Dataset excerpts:
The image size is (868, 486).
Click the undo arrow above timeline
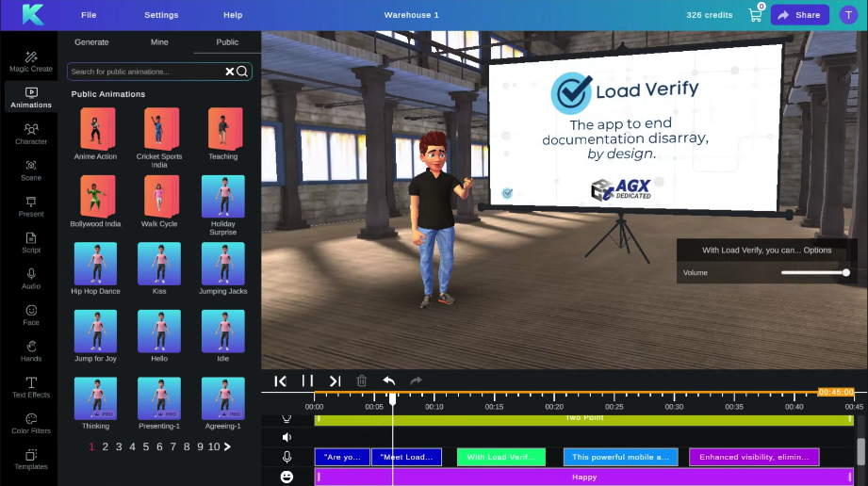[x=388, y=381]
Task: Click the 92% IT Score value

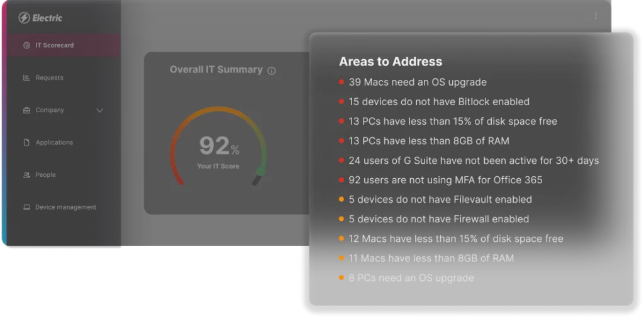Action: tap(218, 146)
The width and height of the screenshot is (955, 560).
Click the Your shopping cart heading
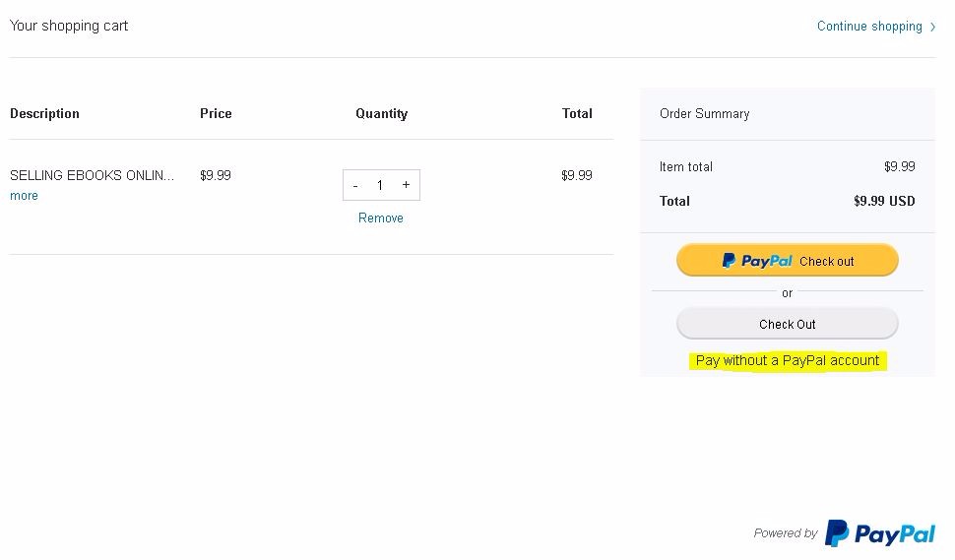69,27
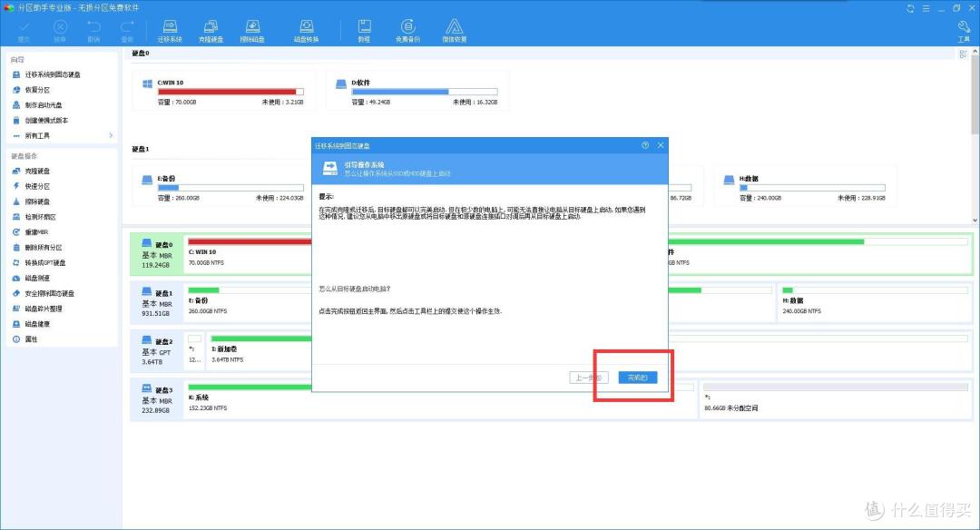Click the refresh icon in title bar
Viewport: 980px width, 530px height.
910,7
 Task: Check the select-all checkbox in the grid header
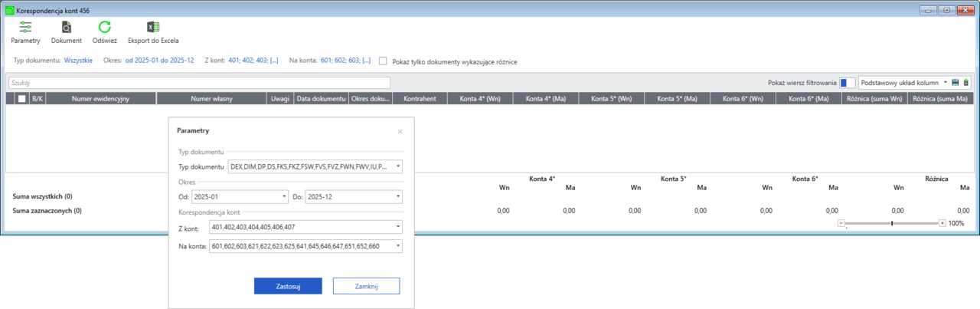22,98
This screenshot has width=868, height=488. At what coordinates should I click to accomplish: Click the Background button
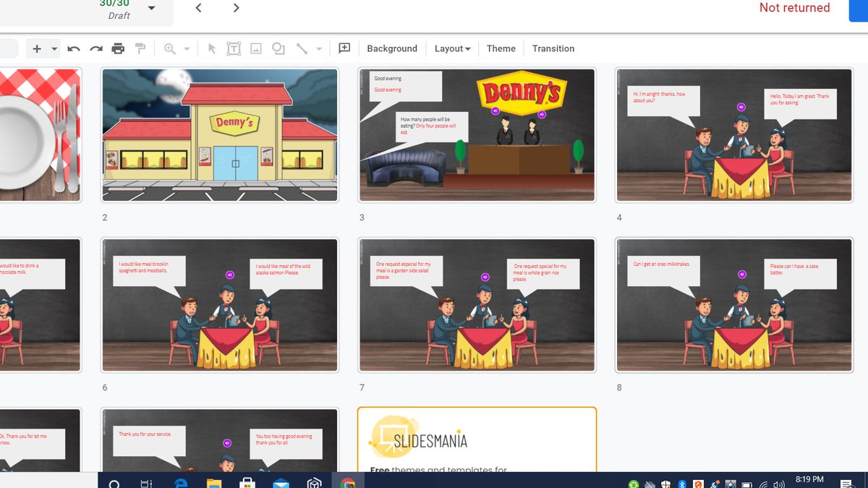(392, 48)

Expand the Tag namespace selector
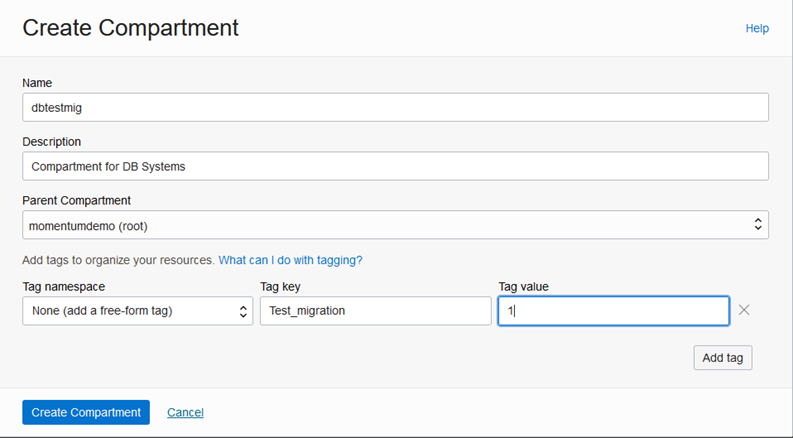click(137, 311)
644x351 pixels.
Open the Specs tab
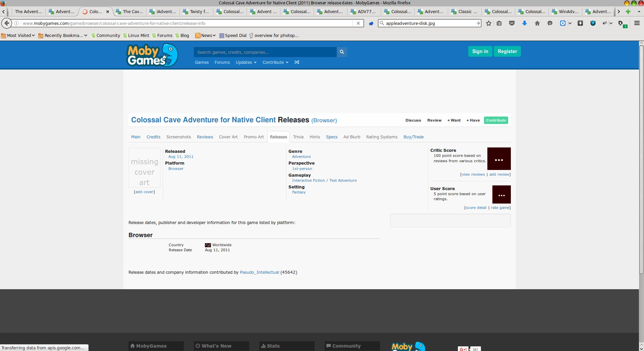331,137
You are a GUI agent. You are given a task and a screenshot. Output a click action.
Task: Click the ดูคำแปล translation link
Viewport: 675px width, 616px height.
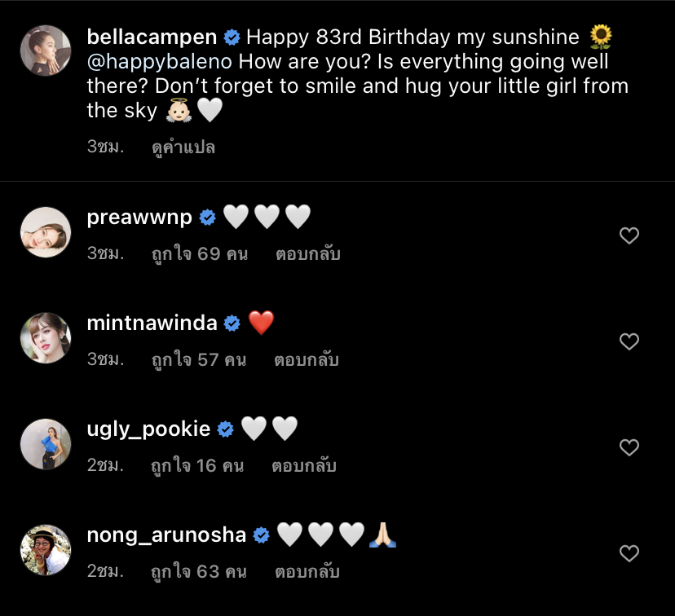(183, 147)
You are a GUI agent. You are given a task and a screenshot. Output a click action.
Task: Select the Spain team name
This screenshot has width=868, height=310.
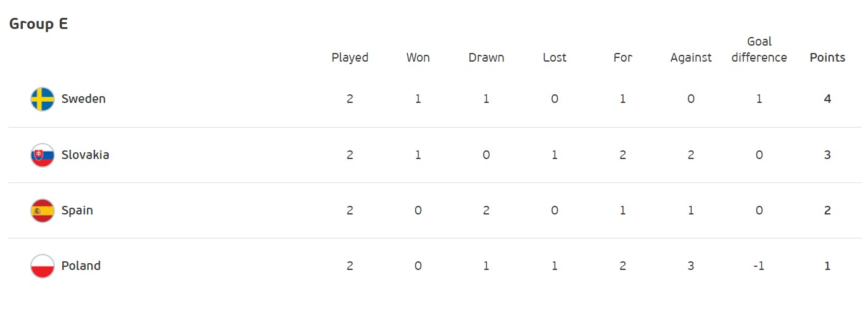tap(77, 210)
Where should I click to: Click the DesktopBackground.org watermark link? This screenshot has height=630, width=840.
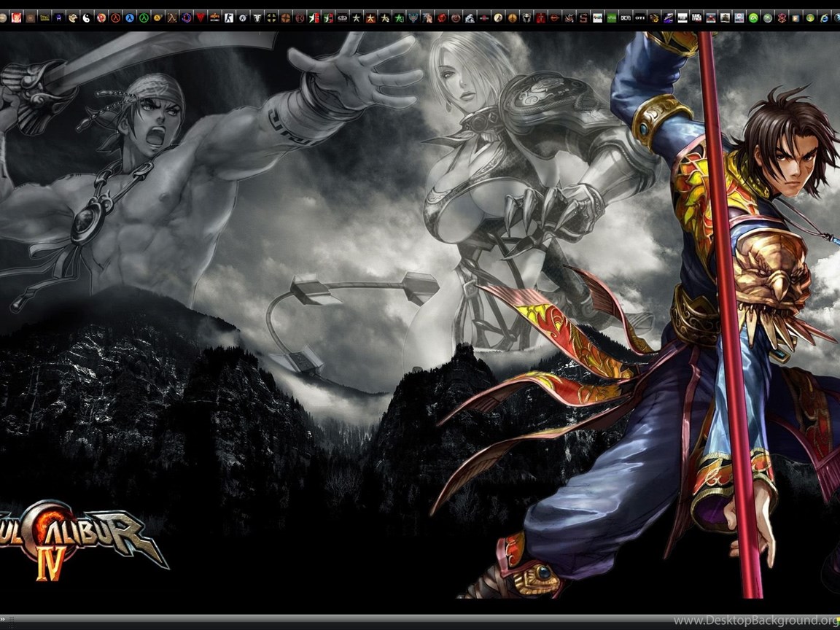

Task details: Give every entry back unchanged, with no pictures.

Result of this task:
The image size is (868, 486).
Click the undo arrow above timeline
[x=388, y=381]
Task: Click the 92% IT Score value

Action: tap(218, 146)
The width and height of the screenshot is (955, 560).
Click the Your shopping cart heading
69,27
Click the refresh icon in title bar
Viewport: 980px width, 530px height.
910,7
 Task: Check the select-all checkbox in the grid header
22,98
This screenshot has width=868, height=488. At what coordinates should I click to accomplish: Click the Background button
(392, 48)

Expand the Tag namespace selector
click(137, 311)
644x351 pixels.
Open the Specs tab
331,137
You are a GUI agent. You are given a task and a screenshot. Output a click action.
Task: Click the ดูคำแปล translation link
Viewport: 675px width, 616px height.
(183, 147)
You are a GUI agent. You are given a task and a screenshot. Output a click action.
Task: Select the Spain team name
This screenshot has width=868, height=310.
tap(77, 210)
Where should I click to: Click the DesktopBackground.org watermark link? This screenshot has height=630, width=840.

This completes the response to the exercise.